TASK DETAILS.
Set all of the entries down again precisely as they are written.

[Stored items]
=== Begin Enclosure ===

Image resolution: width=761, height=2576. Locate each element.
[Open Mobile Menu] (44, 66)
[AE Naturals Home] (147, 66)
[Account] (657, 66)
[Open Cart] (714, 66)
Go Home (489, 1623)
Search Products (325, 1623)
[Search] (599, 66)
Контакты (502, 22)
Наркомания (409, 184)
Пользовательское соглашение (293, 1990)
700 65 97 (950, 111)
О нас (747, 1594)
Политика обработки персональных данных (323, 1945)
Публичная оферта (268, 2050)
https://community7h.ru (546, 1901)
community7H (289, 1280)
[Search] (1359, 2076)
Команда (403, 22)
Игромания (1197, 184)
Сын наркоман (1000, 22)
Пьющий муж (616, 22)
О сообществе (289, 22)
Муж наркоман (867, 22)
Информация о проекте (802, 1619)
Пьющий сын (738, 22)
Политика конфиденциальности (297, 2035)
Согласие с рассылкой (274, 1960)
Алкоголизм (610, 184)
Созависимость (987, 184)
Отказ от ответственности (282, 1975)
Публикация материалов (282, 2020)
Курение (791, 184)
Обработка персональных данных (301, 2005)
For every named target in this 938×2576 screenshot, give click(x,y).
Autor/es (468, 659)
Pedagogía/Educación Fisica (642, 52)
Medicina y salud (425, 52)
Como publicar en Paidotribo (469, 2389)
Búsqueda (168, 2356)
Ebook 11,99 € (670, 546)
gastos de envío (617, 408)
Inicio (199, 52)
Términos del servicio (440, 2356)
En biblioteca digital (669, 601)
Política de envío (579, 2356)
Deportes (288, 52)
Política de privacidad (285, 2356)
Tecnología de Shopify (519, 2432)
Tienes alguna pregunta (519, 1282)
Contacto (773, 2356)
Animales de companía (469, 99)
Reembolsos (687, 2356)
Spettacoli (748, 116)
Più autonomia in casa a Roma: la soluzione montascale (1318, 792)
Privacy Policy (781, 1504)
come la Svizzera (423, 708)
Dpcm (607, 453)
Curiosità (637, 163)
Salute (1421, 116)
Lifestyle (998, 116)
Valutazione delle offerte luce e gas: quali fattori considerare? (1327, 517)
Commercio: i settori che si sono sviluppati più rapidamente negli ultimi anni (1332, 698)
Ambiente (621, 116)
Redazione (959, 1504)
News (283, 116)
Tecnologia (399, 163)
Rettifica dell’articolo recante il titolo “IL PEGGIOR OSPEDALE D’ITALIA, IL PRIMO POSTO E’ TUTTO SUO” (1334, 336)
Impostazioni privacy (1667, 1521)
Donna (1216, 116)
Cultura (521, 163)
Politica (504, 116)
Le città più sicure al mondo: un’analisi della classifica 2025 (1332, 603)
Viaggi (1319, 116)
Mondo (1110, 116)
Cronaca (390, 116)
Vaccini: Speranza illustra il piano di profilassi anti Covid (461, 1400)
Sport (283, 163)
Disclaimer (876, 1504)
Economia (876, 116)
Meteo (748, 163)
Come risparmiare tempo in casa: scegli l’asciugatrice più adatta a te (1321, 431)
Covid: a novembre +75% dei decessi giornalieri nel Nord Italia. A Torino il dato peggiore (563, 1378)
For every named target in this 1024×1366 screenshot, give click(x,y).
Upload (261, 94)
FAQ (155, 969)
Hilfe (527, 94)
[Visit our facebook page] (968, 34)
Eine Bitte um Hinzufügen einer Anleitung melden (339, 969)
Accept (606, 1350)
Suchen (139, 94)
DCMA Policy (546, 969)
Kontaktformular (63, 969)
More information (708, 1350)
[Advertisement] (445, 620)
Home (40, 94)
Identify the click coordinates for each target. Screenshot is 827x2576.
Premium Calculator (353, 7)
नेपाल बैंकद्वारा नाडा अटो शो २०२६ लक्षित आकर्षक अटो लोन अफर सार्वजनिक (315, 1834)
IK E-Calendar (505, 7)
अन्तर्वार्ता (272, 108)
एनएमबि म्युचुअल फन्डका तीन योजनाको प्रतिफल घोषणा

=== End Enclosure ===

SOLUTION TO THE PROBLEM.
Image resolution: width=761, height=2576. Locate each element.
[Open Mobile Menu] (44, 66)
[AE Naturals Home] (147, 66)
[Account] (657, 66)
[Open Cart] (714, 66)
Go Home (489, 1623)
Search Products (325, 1623)
[Search] (599, 66)
Контакты (502, 22)
Наркомания (409, 184)
Пользовательское соглашение (293, 1990)
700 65 97 (950, 111)
О нас (747, 1594)
Политика обработки персональных данных (323, 1945)
Публичная оферта (268, 2050)
https://community7h.ru (546, 1901)
community7H (289, 1280)
[Search] (1359, 2076)
Команда (403, 22)
Игромания (1197, 184)
Сын наркоман (1000, 22)
Пьющий муж (616, 22)
О сообществе (289, 22)
Муж наркоман (867, 22)
Информация о проекте (802, 1619)
Пьющий сын (738, 22)
Политика конфиденциальности (297, 2035)
Согласие с рассылкой (274, 1960)
Алкоголизм (610, 184)
Созависимость (987, 184)
Отказ от ответственности (282, 1975)
Публикация материалов (282, 2020)
Курение (791, 184)
Обработка персональных данных (301, 2005)
For every named target in this 938×2576 screenshot, give click(x,y).
Autor/es (468, 659)
Pedagogía/Educación Fisica (642, 52)
Medicina y salud (425, 52)
Como publicar en Paidotribo (469, 2389)
Búsqueda (168, 2356)
Ebook 11,99 € (670, 546)
gastos de envío (617, 408)
Inicio (199, 52)
Términos del servicio (440, 2356)
En biblioteca digital (669, 601)
Política de envío (579, 2356)
Deportes (288, 52)
Política de privacidad (285, 2356)
Tecnología de Shopify (519, 2432)
Tienes alguna pregunta (519, 1282)
Contacto (773, 2356)
Animales de companía (469, 99)
Reembolsos (687, 2356)
Spettacoli (748, 116)
Più autonomia in casa a Roma: la soluzione montascale (1318, 792)
Privacy Policy (781, 1504)
come la Svizzera (423, 708)
Dpcm (607, 453)
Curiosità (637, 163)
Salute (1421, 116)
Lifestyle (998, 116)
Valutazione delle offerte luce e gas: quali fattori considerare? (1327, 517)
Commercio: i settori che si sono sviluppati più rapidamente negli ultimi anni (1332, 698)
Ambiente (621, 116)
Redazione (959, 1504)
News (283, 116)
Tecnologia (399, 163)
Rettifica dell’articolo recante il titolo “IL PEGGIOR OSPEDALE D’ITALIA, IL PRIMO POSTO E’ TUTTO SUO” (1334, 336)
Impostazioni privacy (1667, 1521)
Donna (1216, 116)
Cultura (521, 163)
Politica (504, 116)
Le città più sicure al mondo: un’analisi della classifica 2025 (1332, 603)
Viaggi (1319, 116)
Mondo (1110, 116)
Cronaca (390, 116)
Vaccini: Speranza illustra il piano di profilassi anti Covid (461, 1400)
Sport (283, 163)
Disclaimer (876, 1504)
Economia (876, 116)
Meteo (748, 163)
Come risparmiare tempo in casa: scegli l’asciugatrice più adatta a te (1321, 431)
Covid: a novembre +75% dei decessi giornalieri nel Nord Italia. A Torino il dato peggiore (563, 1378)
For every named target in this 1024×1366 screenshot, give click(x,y).
Upload (261, 94)
FAQ (155, 969)
Hilfe (527, 94)
[Visit our facebook page] (968, 34)
Eine Bitte um Hinzufügen einer Anleitung melden (339, 969)
Accept (606, 1350)
Suchen (139, 94)
DCMA Policy (546, 969)
Kontaktformular (63, 969)
More information (708, 1350)
[Advertisement] (445, 620)
Home (40, 94)
Identify the click coordinates for each target. Screenshot is 827x2576.
Premium Calculator (353, 7)
नेपाल बैंकद्वारा नाडा अटो शो २०२६ लक्षित आकर्षक अटो लोन अफर सार्वजनिक (315, 1834)
IK E-Calendar (505, 7)
अन्तर्वार्ता (272, 108)
एनएमबि म्युचुअल फन्डका तीन योजनाको प्रतिफल घोषणा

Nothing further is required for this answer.